** Opening Stored data block **

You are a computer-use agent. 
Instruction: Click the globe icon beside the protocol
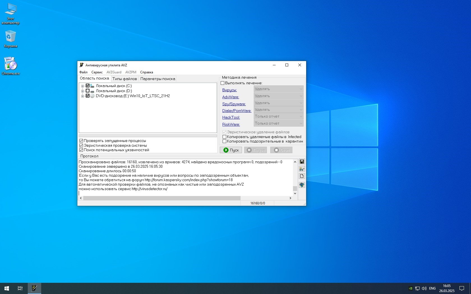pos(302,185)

** Closing Stored data block **
** Opening Stored data block **

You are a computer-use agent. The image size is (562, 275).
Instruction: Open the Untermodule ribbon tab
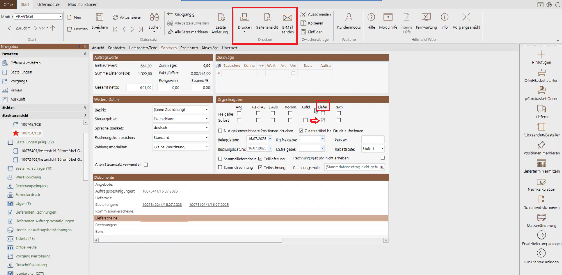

** Closing Stored data block **

* [What to do]: Which lines run from the one holding "You are a computer-use agent. The" through the one holding "Instruction: Open the Untermodule ribbon tab" in the records above? Repeat them exactly, both included, and nothing more.

* [Your response]:
You are a computer-use agent. The image size is (562, 275).
Instruction: Open the Untermodule ribbon tab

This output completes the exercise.